Stored data entries

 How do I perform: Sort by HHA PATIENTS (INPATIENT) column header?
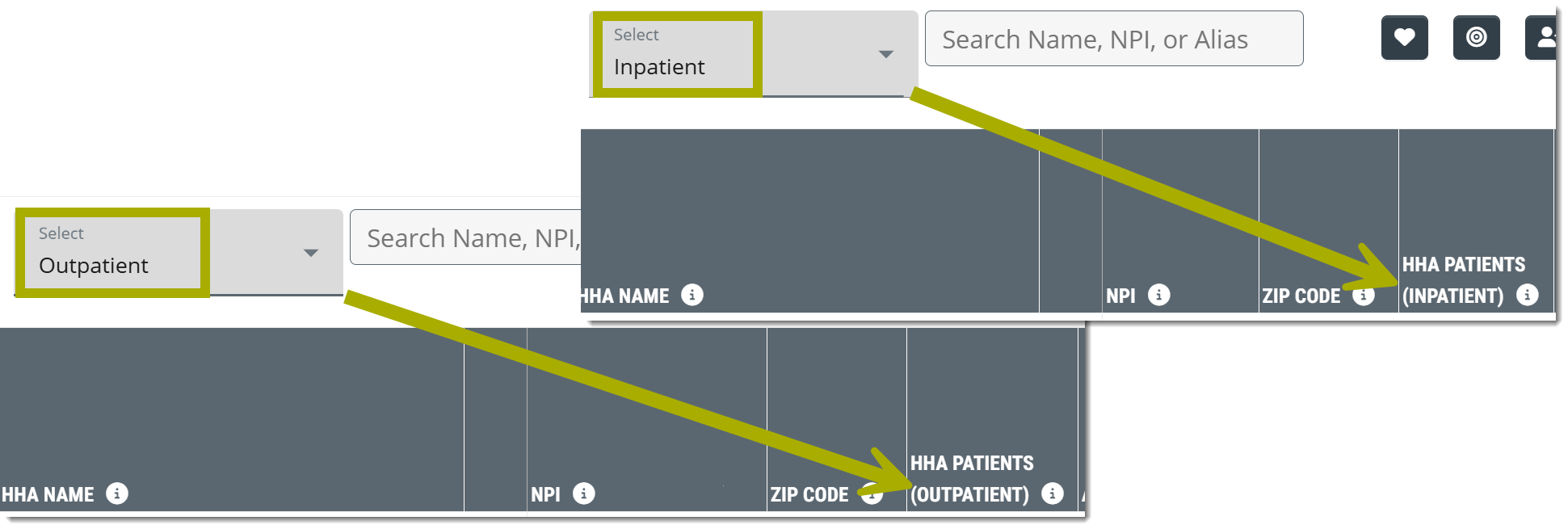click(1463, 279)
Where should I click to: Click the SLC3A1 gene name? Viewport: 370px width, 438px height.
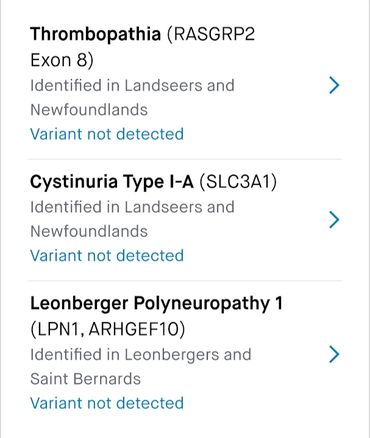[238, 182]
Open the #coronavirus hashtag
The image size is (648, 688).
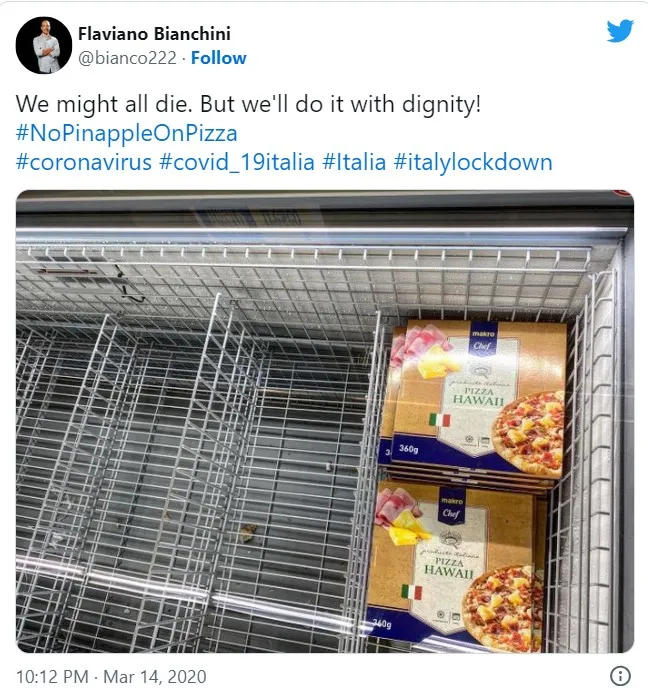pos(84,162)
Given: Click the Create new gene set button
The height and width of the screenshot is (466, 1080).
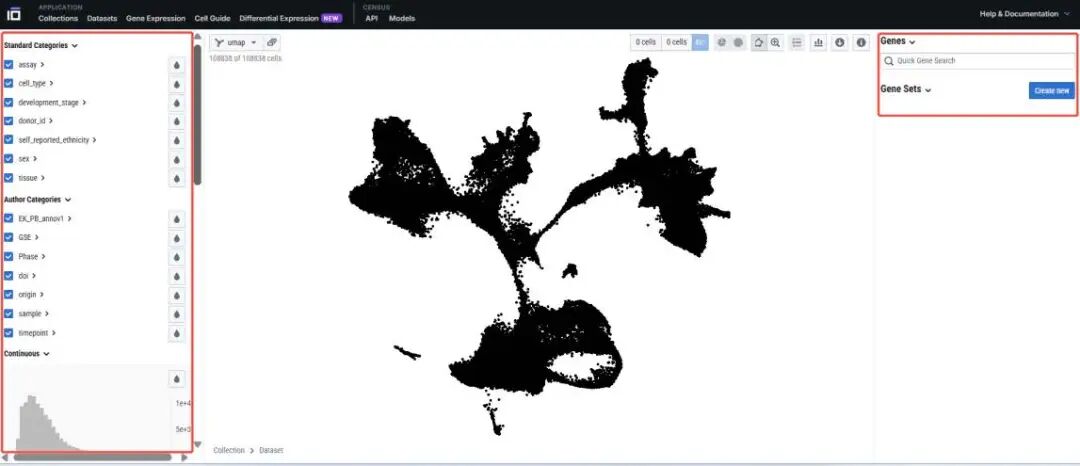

▶ PROBLEM STATEMENT
Your copy should match every entry above exactly and contain no pictures.

▶ FINISHED EXERCISE
 How do I perform: Sort by HHA PATIENTS (INPATIENT) column header?
click(1463, 279)
Where should I click to: Click the SLC3A1 gene name? Viewport: 370px width, 438px height.
[238, 182]
Open the #coronavirus hashtag
The image size is (648, 688).
pos(84,162)
Given: Click the Create new gene set button
The height and width of the screenshot is (466, 1080).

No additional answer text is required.